Care for Caregivers
Care-work is diverse, but the problems are often the same: chronic overload, lack of self-care, increased isolation. The same issuesare also present in Hohenlockstedt and the surrounding area. In a series of workshops led by (inter-)national artists, these themes are in the foreground. The participants are given tools and knowledge that they can integrate into their everyday lives. Recognition, exchange and networking of local caregivers will be made possible -- and care will be provided for those people who mostly care for others.
Discourse & Artistic Production on Care
Within the realm of artistic freedom, new strategies can be developed to address these complex issues around Care. Artistic practice that is located at the interface of social reproduction and social justice is our main focus. Through theme-specific prizes, artistic interventions, publications and collaborations with regional art academies we support curatorial and artistic practice on Care.
Collectively building future support structures
Considering the alarming state of contemporary social conditions, relatively little action is taken by public organizations and political actors. One has to ask: Who cares?
Various positions from art, activism, academiaand society are to be brought together in order to think about a future of solidarity in our society across all sectors.

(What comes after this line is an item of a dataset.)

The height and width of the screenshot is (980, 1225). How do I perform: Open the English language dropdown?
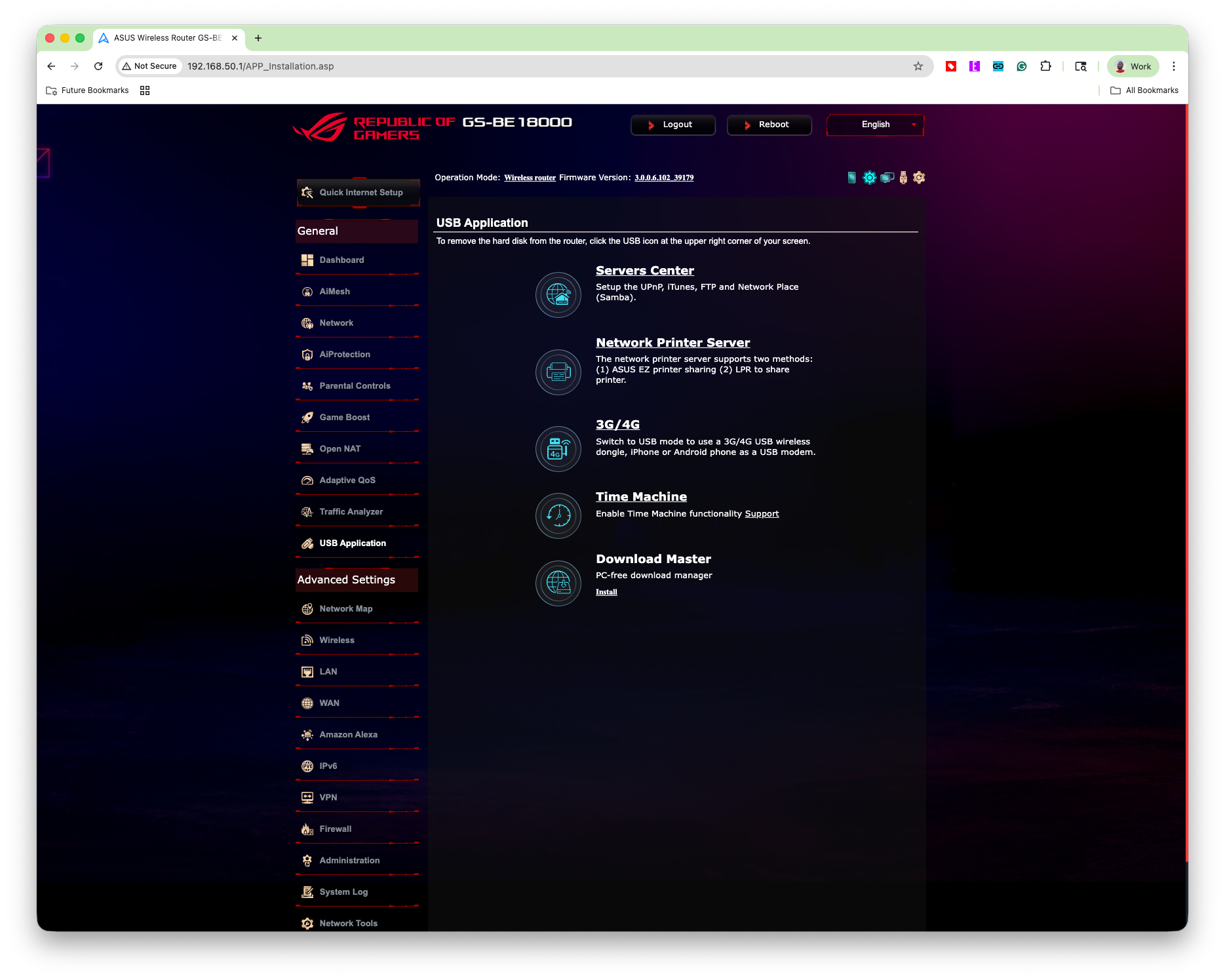[x=875, y=125]
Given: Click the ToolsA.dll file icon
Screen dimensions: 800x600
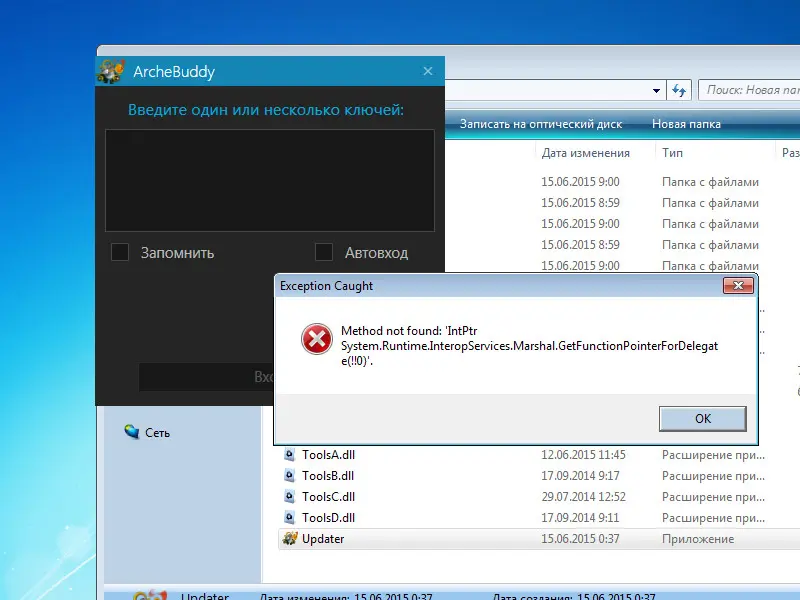Looking at the screenshot, I should coord(290,455).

What support structures are needed in art and society to make inclusion and equality a reality? Which approaches already exist, which deficits are hardly questioned?
Sascia Bailer’s program as Artistic Director 2019/20 of M.1 focuses on the complexities around Care.
Care-work has a central social function in all of our lives, yet it often remains invisible, underacknowledged and underpaid—whether it is performed within an institution or within the domestic realm. This leads to social and economic precariousness: isolation among old people and young parents, poverty among single parents and families with many children, lack of care for small children and old people, and an unequal distribution of care-work between genders. There remains a lack of sufficient, effective counter-measures to the care crisis—even though they are desperately needed.
Care also forms the origin of the word "curating" and thus opens up a field of tension between its position within curatorial discourse and between its role as a relational, social activity: How can artistic and curatorial practice relate to the crisis of care? How can the invisibility of care be made visible through artistic projects? How can new support structures be established that counteract the marginalization and isolation of care-work?
Considering these questions, Sascia Bailer has developed a three-pillar program that addresses care-work at various levels to foster future solidarity structures (I. LOCAL, II. ART, III. FUTURE). This creates a platform for caregivers and artists on which exchange, alliances and visibility can be created.
Sascia Bailer works at the intersection of curating, public space and social justice. She is the Artistic Director 2019/20 of M.1 by the Arthur Boskamp-Stiftung and is working on her practice-based curatorial PhD at Zurich University of the Arts & University of Reading. She has worked internationally within the arts, including MoMA PS1, Haus der Kulturen der Welt, and the Vera List Center for Art and Politics. She holds an MA from Parsons School of Design and a BA from Zeppelin University.